The elements of a Florida malpractice case

| May 18, 2015 | Failure to Diagnose |

Although doctors are not perfect, they are expected to do their job in accordance with the established standard of care. If a patient is injured during a medical procedure, there are many ways to establish that a preventable error caused that injury. In most cases, a malpractice case revolves around the patient’s allegation that the doctor was negligent.

To establish negligence, a patient must show that he or she was injured and there is a link between a doctor or some other medical professional’s error and the injury. Furthermore, it must be established that the doctor or other medical professional had a duty to care for the patient and that the doctor deviated from a reasonable standard of care. In addition to negligence, a patient may also allege that he or she did not or could not give informed consent prior to a procedure.

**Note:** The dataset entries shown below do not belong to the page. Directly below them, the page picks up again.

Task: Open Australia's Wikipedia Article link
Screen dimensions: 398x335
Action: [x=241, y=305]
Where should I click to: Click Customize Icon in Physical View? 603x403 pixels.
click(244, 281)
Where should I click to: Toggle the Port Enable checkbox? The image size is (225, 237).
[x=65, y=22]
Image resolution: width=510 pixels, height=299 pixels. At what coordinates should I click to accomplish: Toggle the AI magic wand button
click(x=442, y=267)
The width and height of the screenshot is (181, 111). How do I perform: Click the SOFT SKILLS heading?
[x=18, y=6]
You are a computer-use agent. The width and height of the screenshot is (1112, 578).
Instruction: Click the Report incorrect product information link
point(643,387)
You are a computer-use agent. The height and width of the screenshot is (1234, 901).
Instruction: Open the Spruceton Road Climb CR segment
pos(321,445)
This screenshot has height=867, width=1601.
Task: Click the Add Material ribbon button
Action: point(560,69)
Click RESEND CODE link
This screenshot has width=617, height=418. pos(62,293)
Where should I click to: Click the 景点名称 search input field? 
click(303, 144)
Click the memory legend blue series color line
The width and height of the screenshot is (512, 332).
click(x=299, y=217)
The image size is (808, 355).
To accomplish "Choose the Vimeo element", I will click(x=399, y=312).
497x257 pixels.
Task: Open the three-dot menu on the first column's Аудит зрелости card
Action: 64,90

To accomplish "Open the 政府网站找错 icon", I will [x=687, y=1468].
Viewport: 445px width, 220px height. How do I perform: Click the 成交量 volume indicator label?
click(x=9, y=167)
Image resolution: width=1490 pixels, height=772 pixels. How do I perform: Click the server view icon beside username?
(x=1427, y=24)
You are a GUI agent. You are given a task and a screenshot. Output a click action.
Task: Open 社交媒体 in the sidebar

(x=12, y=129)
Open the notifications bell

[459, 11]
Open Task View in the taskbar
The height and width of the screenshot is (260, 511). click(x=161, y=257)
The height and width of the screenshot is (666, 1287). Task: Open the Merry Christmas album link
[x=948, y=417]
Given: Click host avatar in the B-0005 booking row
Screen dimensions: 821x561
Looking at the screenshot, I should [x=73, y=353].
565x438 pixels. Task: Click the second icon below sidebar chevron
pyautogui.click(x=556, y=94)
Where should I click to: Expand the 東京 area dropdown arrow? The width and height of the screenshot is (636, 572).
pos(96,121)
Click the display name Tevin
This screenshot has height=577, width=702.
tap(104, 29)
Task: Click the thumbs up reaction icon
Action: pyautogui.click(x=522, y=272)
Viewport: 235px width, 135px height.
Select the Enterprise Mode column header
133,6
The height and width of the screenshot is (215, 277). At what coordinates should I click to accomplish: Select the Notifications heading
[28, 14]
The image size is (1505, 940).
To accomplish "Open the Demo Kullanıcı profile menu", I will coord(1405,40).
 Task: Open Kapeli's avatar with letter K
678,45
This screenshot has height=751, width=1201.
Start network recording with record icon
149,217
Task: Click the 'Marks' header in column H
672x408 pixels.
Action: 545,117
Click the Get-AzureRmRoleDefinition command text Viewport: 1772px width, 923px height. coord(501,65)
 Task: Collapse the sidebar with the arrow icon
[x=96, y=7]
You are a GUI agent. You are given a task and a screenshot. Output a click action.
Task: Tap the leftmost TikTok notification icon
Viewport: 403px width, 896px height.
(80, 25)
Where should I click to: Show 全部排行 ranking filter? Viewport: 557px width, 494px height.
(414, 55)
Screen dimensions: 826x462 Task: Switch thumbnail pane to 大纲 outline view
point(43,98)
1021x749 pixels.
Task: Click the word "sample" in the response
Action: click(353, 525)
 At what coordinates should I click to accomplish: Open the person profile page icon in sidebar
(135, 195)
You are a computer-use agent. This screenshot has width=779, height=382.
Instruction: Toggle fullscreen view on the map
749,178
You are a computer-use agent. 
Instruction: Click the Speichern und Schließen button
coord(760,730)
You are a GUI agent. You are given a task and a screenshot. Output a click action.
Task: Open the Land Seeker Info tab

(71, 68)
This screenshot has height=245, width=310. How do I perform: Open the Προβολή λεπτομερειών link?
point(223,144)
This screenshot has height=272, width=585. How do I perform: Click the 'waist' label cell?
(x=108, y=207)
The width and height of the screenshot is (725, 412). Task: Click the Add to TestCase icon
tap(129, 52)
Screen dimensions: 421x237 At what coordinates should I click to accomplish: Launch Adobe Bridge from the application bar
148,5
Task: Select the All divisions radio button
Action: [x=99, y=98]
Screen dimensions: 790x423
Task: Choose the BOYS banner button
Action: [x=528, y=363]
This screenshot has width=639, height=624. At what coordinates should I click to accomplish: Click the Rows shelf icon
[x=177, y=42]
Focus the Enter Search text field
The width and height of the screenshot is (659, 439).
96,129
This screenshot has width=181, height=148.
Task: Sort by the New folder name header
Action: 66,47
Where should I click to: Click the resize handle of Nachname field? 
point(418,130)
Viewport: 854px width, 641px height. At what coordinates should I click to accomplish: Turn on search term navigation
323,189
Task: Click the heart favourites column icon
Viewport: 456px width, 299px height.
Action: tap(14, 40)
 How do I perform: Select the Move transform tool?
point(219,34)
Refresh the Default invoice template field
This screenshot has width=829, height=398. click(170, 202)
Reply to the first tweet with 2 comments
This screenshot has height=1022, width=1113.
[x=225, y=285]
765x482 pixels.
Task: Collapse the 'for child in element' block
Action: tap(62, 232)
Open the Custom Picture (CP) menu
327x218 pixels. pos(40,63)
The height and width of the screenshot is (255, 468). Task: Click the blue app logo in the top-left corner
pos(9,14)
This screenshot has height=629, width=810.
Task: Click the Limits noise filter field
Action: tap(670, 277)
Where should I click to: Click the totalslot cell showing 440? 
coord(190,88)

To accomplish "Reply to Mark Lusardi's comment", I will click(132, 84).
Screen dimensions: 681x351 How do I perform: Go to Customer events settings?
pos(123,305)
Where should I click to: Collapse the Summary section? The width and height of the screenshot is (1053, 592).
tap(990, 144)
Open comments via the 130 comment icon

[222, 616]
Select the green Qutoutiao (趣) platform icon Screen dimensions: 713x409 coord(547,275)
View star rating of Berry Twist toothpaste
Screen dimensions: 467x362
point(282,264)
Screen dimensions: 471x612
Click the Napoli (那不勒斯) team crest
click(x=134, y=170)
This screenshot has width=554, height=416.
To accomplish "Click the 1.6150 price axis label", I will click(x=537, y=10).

In other words, the doctor did not talk to the patient about what the procedure entailed and the possible risks of going ahead with the procedure. Furthermore, the patient must give written consent in some cases before a medical professional may touch him or her. If consent is not obtained prior to a procedure that leads to injury, whoever preformed the procedure could be charged with battery.

Those who have been injured due to a medical error may be eligible to seek damages through the filing of a medical malpractice lawsuit. Compensation could include reimbursement of medical bills as well as wages that were lost due to an inability to return to work for a prolonged period. Those who have been harmed by a doctor’s negligence may wish to talk to an attorney to determine the remedies that may be available.